BLOOMINGTON, MN-Hotel firm Carlson and Mortenson Development Inc. have signed an agreement to build a new $130 million Radisson Blu hotel that will connect to the Mall of America. The new hotel is the start of the 4.2-million-square-foot mall’s $2 billion second phase expansion project.
The 501-room new hotel will be connected by sky bridge to the mall, and will be located on the south side, between Macy’s and Bloomingdale’s department stores. Construction of the hotel is expected to begin in December, with an opening planned for late 2012.
Bob Kleinschmidt, EVP and chief of development for Carlson Hotels Americas, tells GlobeSt.com that this hotel is the second in the company’s $1.5 billion Ambition 2015 growth strategy (including the new Blu going into the Aqua project in Chicago) to build new Radisson hotels in major North American cities. “This new hotel is unique because it’s a destination location, with more than 40 million visitors a year, about 10% of them international,” Kleinschmidt says.
He says the hotel market is starting to recover from one of the deepest downturns in hospitality history. “We clearly hit the bottom and are on the climb up. In the past three months, there’s been improvements across the board, occupancies are on the rise,” Kleinschmidt says.

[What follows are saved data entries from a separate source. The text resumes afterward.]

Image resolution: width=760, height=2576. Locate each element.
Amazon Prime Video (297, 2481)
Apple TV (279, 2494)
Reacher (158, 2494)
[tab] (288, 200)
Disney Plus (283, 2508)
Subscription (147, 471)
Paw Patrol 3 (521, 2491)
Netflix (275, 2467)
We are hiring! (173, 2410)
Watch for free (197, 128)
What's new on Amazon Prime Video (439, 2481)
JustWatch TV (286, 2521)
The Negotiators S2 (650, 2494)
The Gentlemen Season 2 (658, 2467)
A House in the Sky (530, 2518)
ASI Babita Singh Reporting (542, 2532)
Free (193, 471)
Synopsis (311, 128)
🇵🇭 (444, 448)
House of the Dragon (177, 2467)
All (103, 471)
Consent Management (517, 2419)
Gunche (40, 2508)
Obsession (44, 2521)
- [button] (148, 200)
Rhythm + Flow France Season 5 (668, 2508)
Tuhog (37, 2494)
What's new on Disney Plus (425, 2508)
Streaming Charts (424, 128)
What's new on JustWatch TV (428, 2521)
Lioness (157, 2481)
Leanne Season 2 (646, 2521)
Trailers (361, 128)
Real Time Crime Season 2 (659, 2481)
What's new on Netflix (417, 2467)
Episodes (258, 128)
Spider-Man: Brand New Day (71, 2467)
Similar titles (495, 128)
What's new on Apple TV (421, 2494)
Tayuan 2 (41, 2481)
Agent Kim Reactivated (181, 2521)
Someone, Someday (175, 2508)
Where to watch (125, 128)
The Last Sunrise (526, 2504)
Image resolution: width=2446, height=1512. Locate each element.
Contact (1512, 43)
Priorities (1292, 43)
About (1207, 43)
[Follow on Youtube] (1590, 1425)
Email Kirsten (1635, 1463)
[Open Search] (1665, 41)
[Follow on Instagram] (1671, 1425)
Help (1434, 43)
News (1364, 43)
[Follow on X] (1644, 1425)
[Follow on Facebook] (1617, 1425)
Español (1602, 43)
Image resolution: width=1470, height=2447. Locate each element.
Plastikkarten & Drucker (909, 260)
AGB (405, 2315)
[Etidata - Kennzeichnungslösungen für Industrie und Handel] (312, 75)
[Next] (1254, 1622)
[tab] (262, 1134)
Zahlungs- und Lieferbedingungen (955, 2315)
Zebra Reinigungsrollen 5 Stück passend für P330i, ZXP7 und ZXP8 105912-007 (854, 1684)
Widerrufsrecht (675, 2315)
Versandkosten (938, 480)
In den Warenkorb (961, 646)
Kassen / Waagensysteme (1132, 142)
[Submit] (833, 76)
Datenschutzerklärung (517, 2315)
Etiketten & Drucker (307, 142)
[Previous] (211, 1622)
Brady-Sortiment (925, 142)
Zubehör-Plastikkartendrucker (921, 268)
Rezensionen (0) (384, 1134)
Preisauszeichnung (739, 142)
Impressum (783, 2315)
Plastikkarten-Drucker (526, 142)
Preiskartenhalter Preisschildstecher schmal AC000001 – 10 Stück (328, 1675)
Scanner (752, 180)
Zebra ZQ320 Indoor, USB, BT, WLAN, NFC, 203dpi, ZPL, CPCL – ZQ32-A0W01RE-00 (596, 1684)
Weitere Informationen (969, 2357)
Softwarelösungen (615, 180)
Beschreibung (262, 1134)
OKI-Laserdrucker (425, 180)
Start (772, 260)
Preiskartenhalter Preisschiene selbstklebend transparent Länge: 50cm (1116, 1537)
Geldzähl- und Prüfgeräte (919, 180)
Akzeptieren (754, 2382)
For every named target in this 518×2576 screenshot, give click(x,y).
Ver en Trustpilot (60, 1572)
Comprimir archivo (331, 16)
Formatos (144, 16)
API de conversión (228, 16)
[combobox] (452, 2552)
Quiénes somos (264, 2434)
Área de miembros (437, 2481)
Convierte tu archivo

Kurt Hagen, SVP with Mall of America, tells GlobeSt.com that the second phase expansion was created about the time the mall opened in 1992, but that the economy pushed back the plans. “When the economy sunk we decided to break the second phase into many subsets. The first piece was this hotel,” he says.
Other planned components include a Mayo Clinic branch, water park hotel, performing arts theater and about 800,000 square feet more retail, though Hagen says those pieces don’t have a definite start date. “We’re kind of at the mercy of the financing climate. We’re hopeful the Mayo phase will start in about a year, and to have the entire expansion completed in five to seven years,” he says.
Though the downturn hurt expansion plans, Hagen says the mall itself hasn’t suffered, remaining at about 95% occupied. “I think we’re a retail abnormality, we haven’t felt the recession because of the tourists. Sales were flat throughout the recession, but they’re up this year,” he says.